Toronto Star sells Transit TV to firm actually in this business

January 17, 2008 by Dave Haynes

I always thought one of the stranger ownership situations out there was the Toronto Star, Canada’s biggest local daily newspaper, owning Transit TV, a screen network in metro bus systems in cities dotted across the U.S.

Then again, Torstar has long owned the Harlequin romance publishing empire – those little historical romance novels with Fabios ravishing enchanted women on the covers. That thing, however, was and is a cash cow. Transit screens, not so much.

So it was not terribly surprising to see a little piece in my paper this morning about the sale.

Torstar strikes deal to sell Transit TV unit to IdeaCast Inc, read the headline from a Canadian Press story.

TORONTO – Torstar Corp. (TSX:TS.B), a major publisher that owns Canada’s largest circulation daily paper, has struck a deal to sell its Transit Television Network unit in the United States to IdeaCast Inc., a Chicago-based provider of custom television content and advertising to health clubs.

Financial terms of the transaction, announced late Wednesday, were not revealed.

The deal, which also involves a strategic advertising relationship between Transit TV and IdeaCast, comes after Torstar launched a strategic review of its wholly owned Transit TV operations last year.

If the sale goes ahead in the second quarter as planned, the Toronto multimedia company would acquire a stake in IdeaCast, which plans to expand the transit TV network across the United States.

Transit TV is North America’s biggest transit-based digital adverting network operator. The company has installed and operates digital ad technology on the transit systems in Los Angeles, Chicago, Atlanta, Milwaukee, and Orlando, Fla.

Transit TV provides advertising on 8,500 television screens and is seen by more than 500 million riders a year on nearly 4,000 vehicles.

“The IdeaCast relationship provides Transit TV with access to an experienced and highly respected digital advertising sales team, it allows Transit TV to reduce its operating expenses, and it provides Torstar with the potential to participate more broadly in one of the fastest growing segments in media today: digital out-of-home advertising,” said Robert Prichard, president and CEO of Torstar.

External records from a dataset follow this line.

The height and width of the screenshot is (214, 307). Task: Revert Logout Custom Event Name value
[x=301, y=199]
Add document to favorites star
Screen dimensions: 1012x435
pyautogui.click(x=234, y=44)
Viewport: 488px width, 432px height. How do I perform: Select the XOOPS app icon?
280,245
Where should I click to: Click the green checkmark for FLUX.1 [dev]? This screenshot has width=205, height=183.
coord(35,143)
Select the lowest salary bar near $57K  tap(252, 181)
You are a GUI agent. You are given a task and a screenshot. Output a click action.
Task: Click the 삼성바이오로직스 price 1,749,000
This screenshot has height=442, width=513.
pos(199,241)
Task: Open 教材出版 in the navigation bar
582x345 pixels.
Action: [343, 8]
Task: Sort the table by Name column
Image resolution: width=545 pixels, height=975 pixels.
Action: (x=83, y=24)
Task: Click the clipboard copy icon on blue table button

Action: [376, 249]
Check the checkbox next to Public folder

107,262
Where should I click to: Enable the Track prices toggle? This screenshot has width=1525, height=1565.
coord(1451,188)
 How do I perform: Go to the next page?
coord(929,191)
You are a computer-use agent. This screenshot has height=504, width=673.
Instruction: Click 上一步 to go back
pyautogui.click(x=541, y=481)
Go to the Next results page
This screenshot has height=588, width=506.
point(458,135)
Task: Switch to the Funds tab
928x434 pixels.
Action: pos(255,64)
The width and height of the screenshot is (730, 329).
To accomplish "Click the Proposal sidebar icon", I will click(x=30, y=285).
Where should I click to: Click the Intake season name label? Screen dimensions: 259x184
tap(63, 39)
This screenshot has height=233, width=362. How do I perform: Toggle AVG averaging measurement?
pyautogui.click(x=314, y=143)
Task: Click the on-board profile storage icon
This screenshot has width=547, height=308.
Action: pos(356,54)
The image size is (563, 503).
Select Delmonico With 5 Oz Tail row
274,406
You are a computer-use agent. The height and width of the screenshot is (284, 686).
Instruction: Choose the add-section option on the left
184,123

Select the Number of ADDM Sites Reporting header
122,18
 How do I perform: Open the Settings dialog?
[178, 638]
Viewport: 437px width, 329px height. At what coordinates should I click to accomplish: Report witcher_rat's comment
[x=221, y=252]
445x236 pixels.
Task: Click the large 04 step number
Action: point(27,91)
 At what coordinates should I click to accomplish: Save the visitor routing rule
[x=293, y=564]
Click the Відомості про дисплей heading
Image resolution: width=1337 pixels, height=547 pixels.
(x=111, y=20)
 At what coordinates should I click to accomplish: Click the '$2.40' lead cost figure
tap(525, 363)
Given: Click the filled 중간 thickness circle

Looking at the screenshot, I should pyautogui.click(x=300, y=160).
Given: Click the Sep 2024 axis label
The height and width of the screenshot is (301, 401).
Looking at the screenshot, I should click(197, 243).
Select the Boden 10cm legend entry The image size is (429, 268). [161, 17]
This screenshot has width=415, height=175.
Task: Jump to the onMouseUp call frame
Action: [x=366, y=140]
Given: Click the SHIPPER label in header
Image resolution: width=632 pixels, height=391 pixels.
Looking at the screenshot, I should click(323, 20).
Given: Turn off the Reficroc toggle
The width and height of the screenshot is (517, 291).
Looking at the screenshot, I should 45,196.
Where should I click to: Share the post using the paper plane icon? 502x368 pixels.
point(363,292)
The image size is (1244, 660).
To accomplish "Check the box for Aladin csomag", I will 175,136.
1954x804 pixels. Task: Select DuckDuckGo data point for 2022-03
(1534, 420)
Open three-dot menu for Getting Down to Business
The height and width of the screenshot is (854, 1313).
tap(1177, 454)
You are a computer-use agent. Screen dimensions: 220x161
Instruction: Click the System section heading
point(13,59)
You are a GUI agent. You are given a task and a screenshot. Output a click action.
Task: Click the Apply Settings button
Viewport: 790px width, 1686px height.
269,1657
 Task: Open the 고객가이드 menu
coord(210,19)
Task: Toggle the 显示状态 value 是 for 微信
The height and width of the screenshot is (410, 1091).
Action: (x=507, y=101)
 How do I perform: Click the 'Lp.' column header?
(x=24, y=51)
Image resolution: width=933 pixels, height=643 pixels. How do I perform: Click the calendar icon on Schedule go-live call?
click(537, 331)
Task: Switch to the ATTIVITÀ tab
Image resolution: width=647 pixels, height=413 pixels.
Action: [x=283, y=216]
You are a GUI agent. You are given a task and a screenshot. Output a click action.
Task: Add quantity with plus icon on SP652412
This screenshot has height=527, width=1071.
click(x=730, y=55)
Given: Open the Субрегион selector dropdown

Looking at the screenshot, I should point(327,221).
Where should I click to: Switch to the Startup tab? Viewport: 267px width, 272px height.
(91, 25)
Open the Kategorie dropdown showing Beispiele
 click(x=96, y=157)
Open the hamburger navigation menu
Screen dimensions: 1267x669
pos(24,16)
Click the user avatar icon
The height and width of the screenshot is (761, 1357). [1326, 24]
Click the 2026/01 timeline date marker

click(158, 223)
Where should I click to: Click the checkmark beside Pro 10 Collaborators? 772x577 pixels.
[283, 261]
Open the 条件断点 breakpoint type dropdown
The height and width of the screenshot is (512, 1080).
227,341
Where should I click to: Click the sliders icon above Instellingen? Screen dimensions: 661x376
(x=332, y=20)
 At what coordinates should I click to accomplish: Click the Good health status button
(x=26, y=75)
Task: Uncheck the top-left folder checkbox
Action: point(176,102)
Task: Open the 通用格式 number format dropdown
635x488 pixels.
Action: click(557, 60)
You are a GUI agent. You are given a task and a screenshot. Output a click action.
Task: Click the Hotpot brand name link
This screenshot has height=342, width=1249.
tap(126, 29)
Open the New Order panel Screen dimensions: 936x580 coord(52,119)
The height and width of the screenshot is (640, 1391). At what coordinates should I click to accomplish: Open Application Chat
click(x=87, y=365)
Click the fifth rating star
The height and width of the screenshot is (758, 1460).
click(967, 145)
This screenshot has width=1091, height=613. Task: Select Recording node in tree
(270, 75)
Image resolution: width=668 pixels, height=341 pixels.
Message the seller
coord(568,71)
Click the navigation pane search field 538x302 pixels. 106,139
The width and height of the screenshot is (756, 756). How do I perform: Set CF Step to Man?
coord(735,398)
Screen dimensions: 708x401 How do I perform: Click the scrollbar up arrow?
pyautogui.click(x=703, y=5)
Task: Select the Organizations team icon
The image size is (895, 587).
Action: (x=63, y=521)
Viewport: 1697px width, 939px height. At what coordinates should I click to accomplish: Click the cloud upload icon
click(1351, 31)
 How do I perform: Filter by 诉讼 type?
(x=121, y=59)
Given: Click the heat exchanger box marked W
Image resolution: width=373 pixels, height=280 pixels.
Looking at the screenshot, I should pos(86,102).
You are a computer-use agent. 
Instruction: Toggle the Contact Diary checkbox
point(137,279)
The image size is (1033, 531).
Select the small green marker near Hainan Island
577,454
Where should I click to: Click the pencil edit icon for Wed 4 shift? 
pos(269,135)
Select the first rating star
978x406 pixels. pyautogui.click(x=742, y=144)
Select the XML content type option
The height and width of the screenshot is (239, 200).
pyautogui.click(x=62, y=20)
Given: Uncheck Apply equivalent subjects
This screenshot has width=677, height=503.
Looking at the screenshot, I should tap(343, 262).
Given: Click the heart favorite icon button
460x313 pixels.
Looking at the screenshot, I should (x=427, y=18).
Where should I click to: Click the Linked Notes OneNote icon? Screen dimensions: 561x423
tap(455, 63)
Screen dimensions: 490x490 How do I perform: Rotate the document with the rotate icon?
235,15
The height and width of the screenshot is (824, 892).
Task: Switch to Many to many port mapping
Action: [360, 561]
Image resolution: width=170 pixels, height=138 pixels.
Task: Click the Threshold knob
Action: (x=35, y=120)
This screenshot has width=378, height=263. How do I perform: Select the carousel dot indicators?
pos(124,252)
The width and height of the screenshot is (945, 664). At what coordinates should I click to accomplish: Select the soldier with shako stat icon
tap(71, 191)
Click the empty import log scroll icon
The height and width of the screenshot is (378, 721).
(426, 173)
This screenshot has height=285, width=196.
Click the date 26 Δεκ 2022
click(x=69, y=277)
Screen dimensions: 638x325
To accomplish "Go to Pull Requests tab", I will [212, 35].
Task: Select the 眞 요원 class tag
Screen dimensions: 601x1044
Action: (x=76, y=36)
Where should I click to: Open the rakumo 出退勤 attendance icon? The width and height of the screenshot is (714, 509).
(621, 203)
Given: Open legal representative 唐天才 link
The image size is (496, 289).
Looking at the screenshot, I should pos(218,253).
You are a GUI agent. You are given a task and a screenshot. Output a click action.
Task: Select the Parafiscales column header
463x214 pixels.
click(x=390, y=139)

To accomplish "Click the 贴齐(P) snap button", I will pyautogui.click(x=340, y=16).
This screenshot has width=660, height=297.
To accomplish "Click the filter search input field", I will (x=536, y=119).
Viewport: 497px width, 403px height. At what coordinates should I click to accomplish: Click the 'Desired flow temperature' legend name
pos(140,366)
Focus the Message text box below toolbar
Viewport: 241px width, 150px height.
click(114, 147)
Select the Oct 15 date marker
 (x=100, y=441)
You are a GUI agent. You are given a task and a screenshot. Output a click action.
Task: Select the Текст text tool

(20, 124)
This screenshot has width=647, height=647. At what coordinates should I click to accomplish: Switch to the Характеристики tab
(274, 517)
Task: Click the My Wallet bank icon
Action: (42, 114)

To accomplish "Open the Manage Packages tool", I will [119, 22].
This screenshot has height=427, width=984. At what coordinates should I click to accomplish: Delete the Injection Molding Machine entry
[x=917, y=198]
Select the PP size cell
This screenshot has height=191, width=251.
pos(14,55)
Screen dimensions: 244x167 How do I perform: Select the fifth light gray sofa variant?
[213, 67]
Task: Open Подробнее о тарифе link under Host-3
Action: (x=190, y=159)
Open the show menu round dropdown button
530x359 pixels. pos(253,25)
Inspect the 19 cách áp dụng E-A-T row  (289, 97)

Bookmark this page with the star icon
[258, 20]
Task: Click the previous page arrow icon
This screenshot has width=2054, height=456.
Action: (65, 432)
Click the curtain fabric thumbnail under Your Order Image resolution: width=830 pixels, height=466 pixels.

This on the surface looks like a smart move all the way around. IdeaCast gets an established player and technology acumen (putting PCs and screens on things that move all day isn’t easy) in a segment that would seem to have a fair amount of growth potential. Torstar gets out of something that wasn’t even installed in their own market but keeps its hand in digital out-of-home, with health clubs being a much better fit for the kind of content and advertising they develop and sell.